類聚メモ帳PART2

更新はすごい不定期です。

宗吾霊堂へ行ってきた1

千葉県佐倉市にある国立歴史民俗博物館(歴博)で、現在開催中の「都市を描く-京都と江戸-第1部「洛中洛外図屏風と風俗画」」を見に行ってきました。正直言って歴博へ行くのは遠いですし、大儀です。そこで、ただ行くからにはただ歴博だけというのはもったいない気がしてきて、ついでに近くにある宗吾霊堂にも行くことにしました。 宗吾霊堂に行くには、京成線の宗吾参道という駅で降ります。ちなみに駅の所在地は千葉県印旛郡酒々井町ですが、宗吾霊堂成田市にあります。 DSC_0032.JPG これが宗吾参道の駅です。てっきり宗吾霊堂門前町的なものが、駅から続くのかと思ったら、周りは住宅地で何もありません。 宗吾霊堂というのは、江戸時代のいわゆる義民、佐倉惣五郎を祀る寺院です。 一般には佐倉宗吾とも通称されます。佐倉惣五郎について簡単に説明すると次の通りになります。 江戸時代、堀田領(下総・佐倉藩)公津村(こうづむら)の名主(※1)であった佐倉惣五郎は、領主である堀田氏の暴政に苦しむ農民たちを救うため、藩の役人に窮状と減税を訴えましたが、聞き入れられず、江戸に上り、将軍家側用人に直訴しますが、やはり聞き入れられません。惣五郎は最後の手段として時の将軍徳川家綱への直訴を企てます。いったん故郷に帰った惣五郎。村人や家族と涙ながら別れ、再び江戸へと向かうのでした。 承応元年(1652)12月20日、上野の寛永寺へ参拝しに来た家綱に、惣五郎は直訴します。
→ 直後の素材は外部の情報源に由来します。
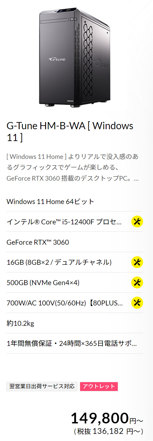Screen dimensions: 153x441
Task: Click the customize wrench icon beside Core i5-12400F
Action: [x=137, y=222]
結局、この訴えは聞き入れられて、幕府は佐倉藩に減税を命じ、佐倉藩の農民たちは救われたのでした。しかし、直訴は当時、死罪となる御法度であったため、惣五郎とその家族は磔にされ、処刑されてしまうのでした・・・ というお話です。 ところがこのお話、実は言い伝えに過ぎず、一次史料ではこの出来事について書いたものが何もないのです。 つまりこの惣五郎の直訴は事実かどうかの証拠がないのです。 将軍への直訴事件というからには、結構な一大事。それが何も記録に残されていないというからには少し怪しい気はしますが・・・(※2) しかし、重要なのは惣五郎の伝説が事実か事実ではないか、ではなく、なぜここまで惣五郎の伝説がもてはやされたか(惣五郎の話は歴史学上というよりも、ずっとお芝居や歌舞伎で有名なのです)、そして惣五郎に対する信仰の根強さでしょう。 私はずっと宗吾霊堂に関する話を聞いてから、その信仰に興味を持ってきました。 今はだいぶ寂れてしまったらしいのですが、その片鱗が残っていないかを確かめんと、宗吾霊堂に繰り出すことにしました。 ※1 江戸時代、村落にあって農民の身分でありながら村落行政を担当する者のことを総称して村役人と言いました。村役人は大庄屋、割元名主(わりもとなぬし)、検断などと呼ばれていて、宗吾霊堂でもらったパンフレットでも惣五郎は割元名主であったと書いてあります。もちろん、こういった村役人は普通のお百姓さんがなるのではなく、ある程度裕福ないわゆる豪農や、由緒のある格式の高い家、つまり中世以来の武士の系譜をひくような出身の者がなりました。彼らは領主から苗字帯刀を許される立場にあり、惣五郎も木内惣五郎が本名であったとされています。 ※2 なお、この事件について『千葉県の地名』(日本歴史地名大系12、平凡社、1996年)の「東勝寺」の項目では次のように書いています。以下、それを引用します。「惣五郎事件は実録本「地蔵堂通夜物語」、講釈「佐倉義民伝」、歌舞伎「東山桜荘子」などによって伝説化しているが、同年に公津村が台方村などに分村したこと、年欠ではあるが公津村の名寄帳(東勝寺文書)に惣五郎という高持百姓がいたこと、万治三年(一六六〇)に藩主堀田正信が改易されたこと、同年の年貢割付状(郷部区有文書など)で藩の年貢が高かったことを幕府が認めていることなどが確認されており、事実であった可能性が高い。」